— KUMPULAN TUGAS —
1. Dalam teks tentang kewajiban penggunaan rupiah, berapa denda paling banyak bagi pihak yang melakukan transaksi tunai di wilayah Indonesia tanpa menggunakan rupiah?
2. Salin dengan tepat bagian teks tentang kewajiban penggunaan rupiah yang dibuka dengan kata-kata yang memuat "PBI itu mengatur" dan ditutup dengan "di dalam negeri.".

— KUTIPAN —
========

Transaksi Tak Pakai Rupiah Kena Sanksi Pidana
11/05/15, 07:20 WIB
Dok. Jawa Pos
JAKARTA – Tekanan terhadap nilai tukar rupiah diprediksi masih terjadi
dalam beberapa waktu ke depan. Bank Indonesia (BI) pun kembali mendorong
penggunaan rupiah dalam segala bentuk transaksi yang berlangsung di wilayah
NKRI. Salah satu upaya BI adalah melakukan law enforcement Peraturan
Bank Indonesia (PBI) Nomor 17/3/PBI/2015.
PBI itu mengatur kewajiban penggunaan mata uang rupiah di wilayah NKRI.
Dalam pelaksanaannya, bank sentral bahkan telah menetapkan sanksi bagi pihak
yang melanggar aturan tersebut.
Deputi Direktur Departemen Hukum BI Bambang Sutardi Putra menegaskan, yang
disebut tindakan pelanggaran adalah melakukan transaksi tunai di wilayah
Indonesia, namun tidak menggunakan rupiah. Hal itu juga berlaku bagi
pihak-pihak yang menolak menggunakan rupiah di dalam negeri.
’’Itu ada sanksi pidana sesuai pasal 33 UU Mata Uang. Sanksinya, hukuman
kurungan paling lama satu tahun atau denda paling banyak Rp 200 juta,’’
ujarnya, Minggu (10/5).
Pemerintah, lanjut dia, juga telah menetapkan sanksi bagi transaksi nontunai
yang tidak menggunakan rupiah. Namun, sanksinya lebih ringan, yakni diberi
teguran tertulis dan yang bersangkutan wajib membayar 1 persen dari total
transaksi yang dilakukan. ’’Dendanya kewajiban membayar 1 persen dari total
transaksi atau maksimal Rp 1 miliar,’’ tambahnya.

========

— DATA MENTAH —
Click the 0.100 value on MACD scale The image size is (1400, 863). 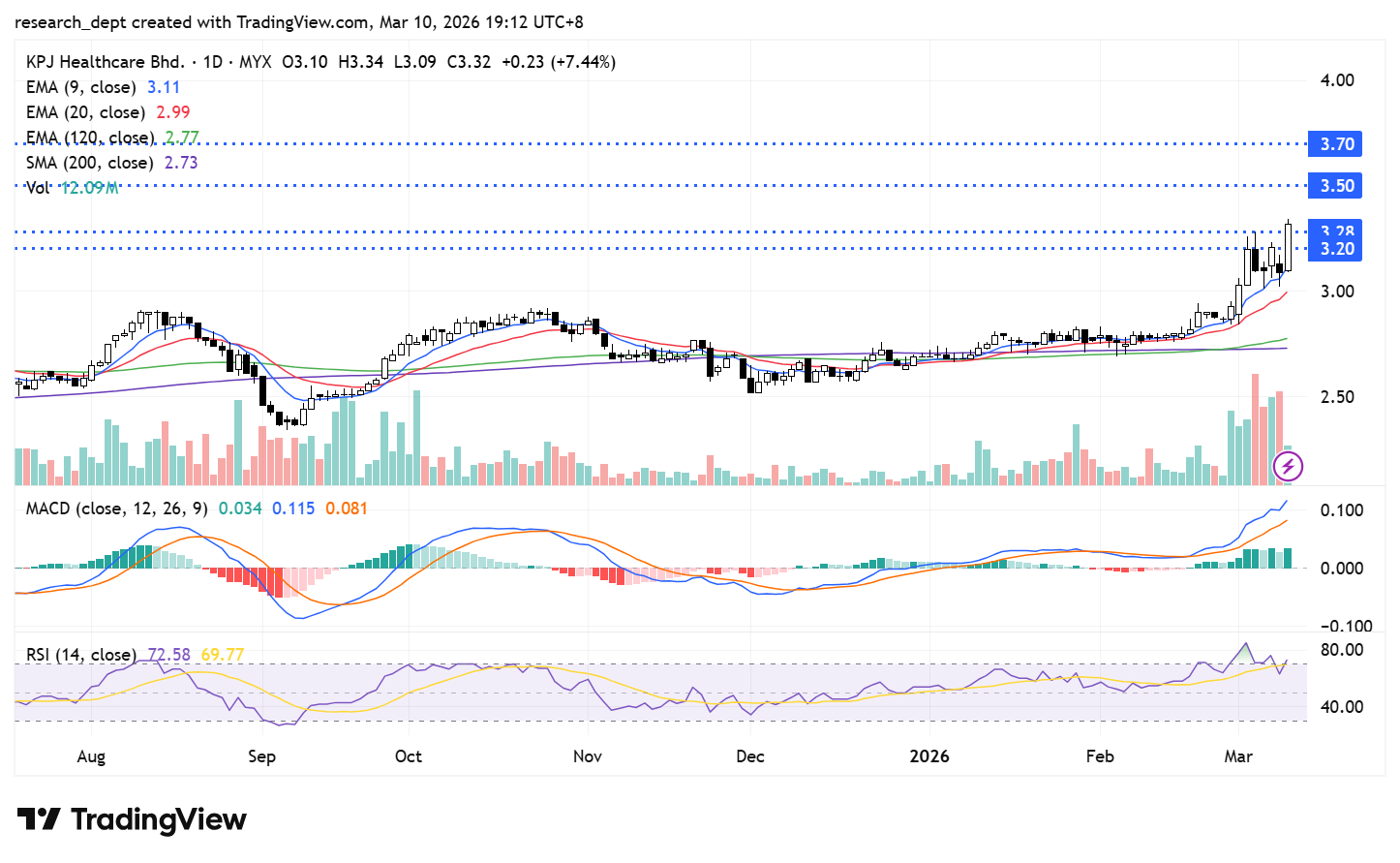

========

— JAWABAN LATIHAN —
1. Paling banyak Rp 200 juta.

2.
PBI itu mengatur kewajiban penggunaan mata uang rupiah di wilayah NKRI.
Dalam pelaksanaannya, bank sentral bahkan telah menetapkan sanksi bagi pihak
yang melanggar aturan tersebut.
Deputi Direktur Departemen Hukum BI Bambang Sutardi Putra menegaskan, yang
disebut tindakan pelanggaran adalah melakukan transaksi tunai di wilayah
Indonesia, namun tidak menggunakan rupiah. Hal itu juga berlaku bagi
pihak-pihak yang menolak menggunakan rupiah di dalam negeri.